UKIP leader Nigel Farage has attacked the BBC for bias following an interview on Radio 4’s Today programme where he was quizzed about candidates rather than policies.
Mr Farage, who is currently on course to become an MP in May for the constituency of Thanet South, said the public service broadcaster was guilty of “clear and evident bias” when presenter Mishal Husain focused on a small number of candidates who have caused the party embarrassment in recent weeks, the Guardian reports.
Speaking to Breitbart London, Mr Farage said it was “fine to criticise UKIP for stupid or nasty things that our candidates might have said,” but added, “it is not fair if the other party leaders aren’t asked the same questions.”
He also pointed the finger of blame at the Tory defectors to the party for causing most of the trouble.
Tweeting after his interview, the UKIP leader said: “So the BBC admits it doesn’t think that other parties have bad eggs in their ranks. Clear and evident bias #r4today.”
“We have had a problem with some Conservative defectors, nearly every one of these cases is when people have come from the Conservative Party,” he told Husain. “I mean, it’s interesting; last year I was here there was a UKIP town councillor who said derogatory things about gay marriage, it was a national news story, it led on some of the BBC bulletins. He had been a Conservative councillor for 22 years saying the same things.”
The party was faced with scandal after South East MEP Janice Atkinson was kicked out of the party, along with her chief of staff Christine Hewitt, following undercover filming by the Sun as the staffer was filmed in what looked like a request for a fraudulent invoice. And its Scottish MEP David Coburn was widely criticised for appearing to compare SNP politician Humza Yousaf to Abu Hamza.

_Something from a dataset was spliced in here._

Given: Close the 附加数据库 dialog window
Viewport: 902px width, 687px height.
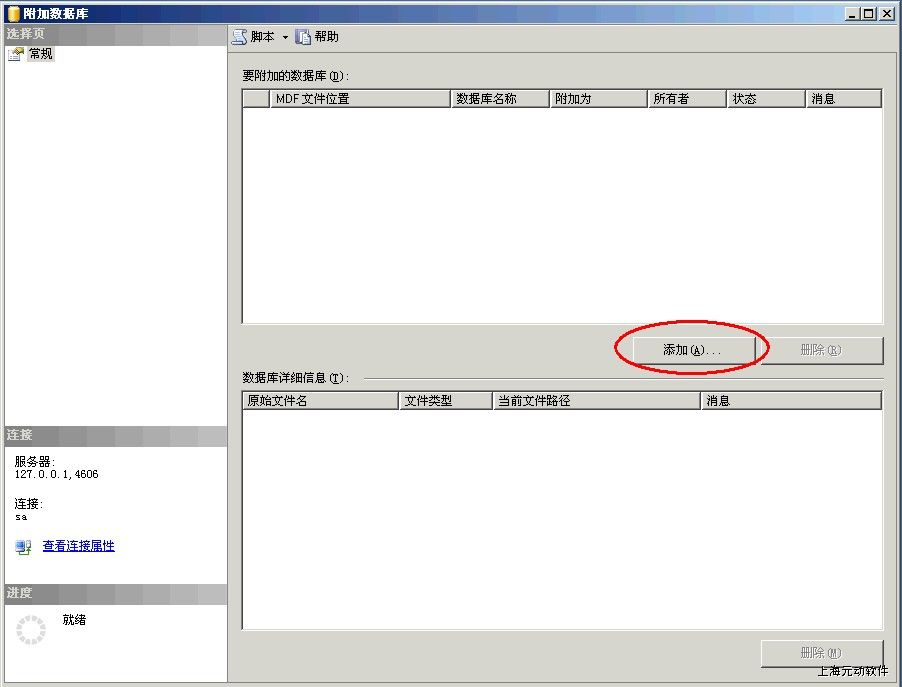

But at the same time, Farage and his family were attacked by hard left protestors when they were having Sunday lunch in a matter the police ‘are looking into’ according to party sources.
And Green Party candidate Jenny Ross wrote on twitter that Mr Farage had testicular cancer to try to be more like Hitler.
After being condemned by her own party, Ross refused to put down her shovel and added, ‘“No surprise Kippers don’t like dark humour…”.
Fellow comedian Noel Fielding is facing a police investigation after allegedly telling an audience at an event at the Royal Albert Hall, “Don’t applaud Farage, stab him” during a bizarre rant at an event for the Teenage Cancer Trust.
After facing a barrage of questions about candidates, Farage told the Radio 4 presenter, “I’m perfectly happy for you to ask me this, provided you ask the other party leaders the same things, which I know you won’t do.”
Research by one UKIP activist found 20 examples of Conservative candidates who had been caught up in scandal, including charges of violence and benefit fraud, 29 Labour activists, councillors or candidates including one who was sentenced to 20 months in prison for twice breaching a sexual offences prevention order and a community order and 31 from the Liberal Democrats including assault on a seven-year-old child and racially aggravated assault.
Having reached 17 per cent in the ‘poll of polls’ late last year, the party has seen a slight dip over the past few weeks as the fight for the keys to Number 10 takes over the headlines.
Speaking this morning, Farage said that while “2014 was remarkable… we have dipped a little bit since then.”
“We won the European elections, we had two surprise defections, principled resignations and we won by-elections people didn’t think we could win,” he said.
“We have dipped a little bit since then. But we are now in the short campaign, Ofcom have ruled we are one of the four major parties, we have got the opportunity to get our messages across.”
But despite this Ofcom ruling, there will be no opportunity for Farage to shine in a four-way leaders’ debate. Instead, all seven party leaders are heading to Salford tonight for a programme which has a larger number of participants than the weekly Question Time panel leaving little opportunity for anyone to truly stand out or an in depth debate to take place.
While David Cameron and Ed Miliband slog it out, smaller parties which were a key topic of discussion earlier in the year have slipped back as the spotlight has drifted from them.